In 2025, with the release of Cape Lookout National Seashore: Paradigm for a Coastal System Ethic, the rollout of a 10-part series that will present the scope of Riggs' lifetime of work to a general audience began. The first volume is part of a trilogy covering North Carolina's southern Outer Banks.

=== Other ===
Riggs continues to contribute to academic literature and has been recently published in journals like PALAIOS. Some of his most referenced works present findings on barrier shore face morphology and phosphorite systems.

== Awards and recognition ==
 For his work on a United Nations project, Riggs received the Oliver Max Gardner Award in 1983. This is awarded for contributions to the welfare of the human race. In 1986, he received a Queen Elizabeth II Senior Research Fellowship, awarded by the Australian Minister for Science.
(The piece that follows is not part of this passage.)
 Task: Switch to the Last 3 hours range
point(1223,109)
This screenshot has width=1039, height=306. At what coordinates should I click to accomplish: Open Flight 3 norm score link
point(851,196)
In 1989, Riggs was named a Geological Society of America Fellow and, in 1994, was recognized as a Thomas Harriot College of Arts and Sciences distinguished professor. He would later be honored as a professor emeritus. Recently, Riggs received the Francis P. Shepard Medal of the Society for Sedimentary Geologists (2021), and the North Carolina Award for Science (2022).

== Contributions ==
In addition to his work at ECU, Riggs collaborated with scholars at universities across North Carolina as an adjunct professor. His service on numerous panels concerning state issues has helped to shape policy and protect North Carolina's coastlines. He served on the Coastal Resources Commission's Science Panel and the Legislative Commission on Global Climate Change.

Grants in support of his research have come from the National Science Foundation, National Oceanographic and Atmospheric Administration, US Geological Survey, National Park Service, Environmental Protection Agency, and more.

With the founding of North Carolina Land of Water in 2013, Riggs and his collaborators set out to connect his research to North Carolina's communities and work to sustain the coast through a dynamic model. This involves supporting informed planning, educational programming, and land conservation efforts, as well as publishing accessible literature. NCLOW partners with organizations like NC Coastal Land Trust and NC Coastal Federation in its efforts.